▸ WHAT YOU WILL DO
Only one stretch of the data below is wanted: the lines starting at the one with "Idaho (150, 2049)" and ending at the one with "Pennsylvania (416, 2170)", both included, given again exactly.

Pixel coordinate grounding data
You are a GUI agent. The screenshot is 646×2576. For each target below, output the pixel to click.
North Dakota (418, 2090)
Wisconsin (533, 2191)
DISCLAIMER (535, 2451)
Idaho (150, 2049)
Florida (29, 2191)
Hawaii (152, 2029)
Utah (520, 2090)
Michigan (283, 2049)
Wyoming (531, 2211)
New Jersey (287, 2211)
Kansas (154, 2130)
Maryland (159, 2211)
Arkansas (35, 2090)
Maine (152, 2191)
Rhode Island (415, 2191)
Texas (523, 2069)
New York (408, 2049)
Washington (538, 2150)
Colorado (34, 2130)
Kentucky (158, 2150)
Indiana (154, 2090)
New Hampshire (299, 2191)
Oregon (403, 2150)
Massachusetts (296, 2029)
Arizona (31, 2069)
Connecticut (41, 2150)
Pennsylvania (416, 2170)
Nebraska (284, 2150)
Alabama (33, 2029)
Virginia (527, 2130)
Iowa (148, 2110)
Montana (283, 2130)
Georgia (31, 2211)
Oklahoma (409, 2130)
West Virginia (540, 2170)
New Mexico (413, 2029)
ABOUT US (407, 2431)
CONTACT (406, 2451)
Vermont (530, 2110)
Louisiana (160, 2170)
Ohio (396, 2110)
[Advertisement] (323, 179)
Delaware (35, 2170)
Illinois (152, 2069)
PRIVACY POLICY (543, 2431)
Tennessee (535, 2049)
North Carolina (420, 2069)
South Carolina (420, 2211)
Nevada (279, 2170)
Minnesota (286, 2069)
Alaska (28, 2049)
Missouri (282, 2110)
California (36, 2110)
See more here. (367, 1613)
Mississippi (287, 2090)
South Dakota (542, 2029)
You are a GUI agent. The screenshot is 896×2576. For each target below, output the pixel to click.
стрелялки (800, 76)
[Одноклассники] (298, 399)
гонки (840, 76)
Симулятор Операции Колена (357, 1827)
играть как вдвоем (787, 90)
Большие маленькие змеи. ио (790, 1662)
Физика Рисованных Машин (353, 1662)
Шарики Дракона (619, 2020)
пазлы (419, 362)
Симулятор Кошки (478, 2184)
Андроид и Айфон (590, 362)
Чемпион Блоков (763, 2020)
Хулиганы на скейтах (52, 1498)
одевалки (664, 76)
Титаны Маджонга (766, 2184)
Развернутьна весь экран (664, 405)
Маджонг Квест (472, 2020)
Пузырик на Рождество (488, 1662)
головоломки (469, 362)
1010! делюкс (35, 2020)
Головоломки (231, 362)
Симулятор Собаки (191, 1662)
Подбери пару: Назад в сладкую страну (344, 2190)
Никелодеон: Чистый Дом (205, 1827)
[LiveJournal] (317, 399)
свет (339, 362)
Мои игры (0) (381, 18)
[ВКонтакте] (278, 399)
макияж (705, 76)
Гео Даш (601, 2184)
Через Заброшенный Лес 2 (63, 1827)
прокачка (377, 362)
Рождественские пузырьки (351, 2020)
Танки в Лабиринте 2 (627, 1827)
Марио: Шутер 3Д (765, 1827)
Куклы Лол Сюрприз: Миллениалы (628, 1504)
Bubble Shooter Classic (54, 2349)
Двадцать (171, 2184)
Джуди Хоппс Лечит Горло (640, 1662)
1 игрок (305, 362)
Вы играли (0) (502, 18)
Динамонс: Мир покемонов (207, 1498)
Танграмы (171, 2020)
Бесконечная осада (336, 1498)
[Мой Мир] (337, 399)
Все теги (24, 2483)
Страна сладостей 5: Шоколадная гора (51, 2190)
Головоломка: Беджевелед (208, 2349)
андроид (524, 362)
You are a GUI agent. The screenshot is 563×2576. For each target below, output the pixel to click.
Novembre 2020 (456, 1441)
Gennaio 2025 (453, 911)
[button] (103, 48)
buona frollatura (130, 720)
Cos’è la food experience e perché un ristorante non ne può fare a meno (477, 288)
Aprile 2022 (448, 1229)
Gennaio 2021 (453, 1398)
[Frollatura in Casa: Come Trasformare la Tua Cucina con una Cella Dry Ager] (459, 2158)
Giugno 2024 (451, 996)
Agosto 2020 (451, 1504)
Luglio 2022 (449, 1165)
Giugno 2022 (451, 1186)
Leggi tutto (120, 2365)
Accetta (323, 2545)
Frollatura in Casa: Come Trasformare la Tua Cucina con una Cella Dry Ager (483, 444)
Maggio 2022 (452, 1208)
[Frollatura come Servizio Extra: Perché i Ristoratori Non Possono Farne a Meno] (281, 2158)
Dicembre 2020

▸ RESPONSE
Idaho (150, 2049)
Florida (29, 2191)
Hawaii (152, 2029)
Utah (520, 2090)
Michigan (283, 2049)
Wyoming (531, 2211)
New Jersey (287, 2211)
Kansas (154, 2130)
Maryland (159, 2211)
Arkansas (35, 2090)
Maine (152, 2191)
Rhode Island (415, 2191)
Texas (523, 2069)
New York (408, 2049)
Washington (538, 2150)
Colorado (34, 2130)
Kentucky (158, 2150)
Indiana (154, 2090)
New Hampshire (299, 2191)
Oregon (403, 2150)
Massachusetts (296, 2029)
Arizona (31, 2069)
Connecticut (41, 2150)
Pennsylvania (416, 2170)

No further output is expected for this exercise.